Dès 9 heures, le siège de la CEI, situé à Cocody-Angré, a été le théâtre d’une mobilisation de ses partisans, visiblement issus du PDCI-RDA, arborant des t-shirts à l’effigie du parti. À 11h15, Billon, accompagné de plusieurs cadres dont Valérie Yapo et plusieurs autres cadres du PDCI, a franchi le seuil de l’institution. Après une heure de formalités d’usage, il a confié aux journalistes les motivations profondes de sa démarche. « Je viens de déposer mon dossier de candidature à la CEI. C’est l’aboutissement d’un long processus, d’une ambition mûrement réfléchie pour qu’une nouvelle génération prenne bientôt les rênes de la Côte d’Ivoire », a déclaré JBL. Il a insisté sur la nécessité de confier l’avenir du pays à la génération post-indépendance, en mettant l’accent sur la création d’emplois pour les jeunes et en plaçant l’intérêt général au-dessus de tout. « J’ai confiance en l’avenir, en une Côte d’Ivoire forte. Je me suis formaté pour diriger la Côte d’Ivoire, l’amener à bon port et la transmettre à la génération d’après dans une condition bien meilleure », a-t-il affirmé.
Interrogé sur les spéculations concernant sa distance supposée avec le PDCI, l’ancien ministre de l’Industrie n’a pas mâché ses mots. Il a réaffirmé son attachement au parti tout en pointant du doigt sa gestion actuelle. « Le PDCI est mon parti. Je suis un acteur et un membre du PDCI. J’ai ma carte du PDCI. Je suis accompagné d’une dizaine de cadres du PDCI, qui m’accompagnent depuis le départ, qui sont déçus de comment le PDCI est géré aujourd’hui », a-t-il martelé.

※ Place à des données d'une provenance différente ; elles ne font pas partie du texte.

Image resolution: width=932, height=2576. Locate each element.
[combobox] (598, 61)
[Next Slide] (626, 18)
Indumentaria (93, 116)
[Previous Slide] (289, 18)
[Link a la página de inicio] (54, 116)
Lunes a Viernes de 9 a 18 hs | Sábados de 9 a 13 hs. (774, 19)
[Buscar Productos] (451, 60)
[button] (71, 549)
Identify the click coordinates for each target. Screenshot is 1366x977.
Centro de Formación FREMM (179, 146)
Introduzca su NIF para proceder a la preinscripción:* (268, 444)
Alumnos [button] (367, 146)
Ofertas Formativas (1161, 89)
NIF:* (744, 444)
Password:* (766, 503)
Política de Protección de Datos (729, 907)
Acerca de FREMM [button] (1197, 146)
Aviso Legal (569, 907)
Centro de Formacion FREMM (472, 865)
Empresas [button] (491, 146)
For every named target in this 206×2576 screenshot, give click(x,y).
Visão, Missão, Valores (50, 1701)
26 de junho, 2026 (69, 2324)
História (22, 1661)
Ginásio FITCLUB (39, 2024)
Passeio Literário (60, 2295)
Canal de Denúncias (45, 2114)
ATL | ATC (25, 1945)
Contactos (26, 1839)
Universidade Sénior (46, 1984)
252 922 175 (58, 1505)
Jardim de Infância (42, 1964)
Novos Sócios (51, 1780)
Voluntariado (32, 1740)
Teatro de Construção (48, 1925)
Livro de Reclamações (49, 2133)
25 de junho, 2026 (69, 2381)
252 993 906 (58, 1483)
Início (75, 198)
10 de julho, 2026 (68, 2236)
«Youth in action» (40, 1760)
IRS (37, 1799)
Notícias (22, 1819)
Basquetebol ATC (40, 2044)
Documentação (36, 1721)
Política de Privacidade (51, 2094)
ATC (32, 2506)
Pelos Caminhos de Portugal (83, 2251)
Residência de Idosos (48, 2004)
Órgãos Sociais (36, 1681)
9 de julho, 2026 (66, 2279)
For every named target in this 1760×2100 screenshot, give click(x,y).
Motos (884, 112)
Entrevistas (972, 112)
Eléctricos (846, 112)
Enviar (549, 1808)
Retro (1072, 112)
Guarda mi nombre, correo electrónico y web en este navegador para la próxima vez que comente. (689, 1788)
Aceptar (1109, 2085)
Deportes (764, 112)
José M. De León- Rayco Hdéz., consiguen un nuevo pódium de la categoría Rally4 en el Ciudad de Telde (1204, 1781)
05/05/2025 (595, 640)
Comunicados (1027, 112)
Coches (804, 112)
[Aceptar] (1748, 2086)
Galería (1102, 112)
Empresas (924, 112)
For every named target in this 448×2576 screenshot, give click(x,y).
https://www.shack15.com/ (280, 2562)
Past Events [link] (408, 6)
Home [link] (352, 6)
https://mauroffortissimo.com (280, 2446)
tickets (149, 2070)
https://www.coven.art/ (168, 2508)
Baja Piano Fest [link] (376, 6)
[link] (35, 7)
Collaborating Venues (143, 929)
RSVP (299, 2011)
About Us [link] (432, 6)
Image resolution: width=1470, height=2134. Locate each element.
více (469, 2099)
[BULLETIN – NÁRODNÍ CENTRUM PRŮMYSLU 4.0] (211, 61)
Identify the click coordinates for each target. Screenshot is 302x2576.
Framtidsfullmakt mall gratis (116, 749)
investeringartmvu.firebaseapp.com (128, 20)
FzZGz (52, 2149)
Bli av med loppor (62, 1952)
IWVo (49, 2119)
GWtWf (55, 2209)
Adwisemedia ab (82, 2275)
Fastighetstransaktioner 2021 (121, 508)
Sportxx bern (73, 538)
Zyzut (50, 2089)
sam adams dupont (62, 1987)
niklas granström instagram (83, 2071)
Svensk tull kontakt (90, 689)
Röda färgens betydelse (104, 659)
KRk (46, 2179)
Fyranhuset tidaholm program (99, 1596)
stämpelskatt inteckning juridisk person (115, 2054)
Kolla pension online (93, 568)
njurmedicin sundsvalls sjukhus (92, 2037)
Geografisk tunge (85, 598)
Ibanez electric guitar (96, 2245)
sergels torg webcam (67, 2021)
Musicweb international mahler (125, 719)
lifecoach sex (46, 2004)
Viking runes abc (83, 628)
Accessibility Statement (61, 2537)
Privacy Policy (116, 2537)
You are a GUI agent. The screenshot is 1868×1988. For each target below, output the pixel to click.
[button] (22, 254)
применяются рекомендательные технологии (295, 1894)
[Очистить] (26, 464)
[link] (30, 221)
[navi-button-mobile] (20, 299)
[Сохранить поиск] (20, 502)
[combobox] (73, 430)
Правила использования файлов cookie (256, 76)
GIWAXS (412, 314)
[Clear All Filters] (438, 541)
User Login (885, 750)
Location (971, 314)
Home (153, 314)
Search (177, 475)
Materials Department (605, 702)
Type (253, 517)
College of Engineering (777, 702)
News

Pour lui, sa candidature ne fait pas de lui un dissident, mais le porte-voix d’une frustration partagée. « Quand je vais remporter les élections, c’est un cadre du PDCI qui remportera ces élections. (…) J’ai même été assisté par des militants du PDCI pour obtenir les parrainages », a-t-il ajouté, renforçant l’idée que sa démarche est légitime et soutenue par une partie de l’appareil du parti.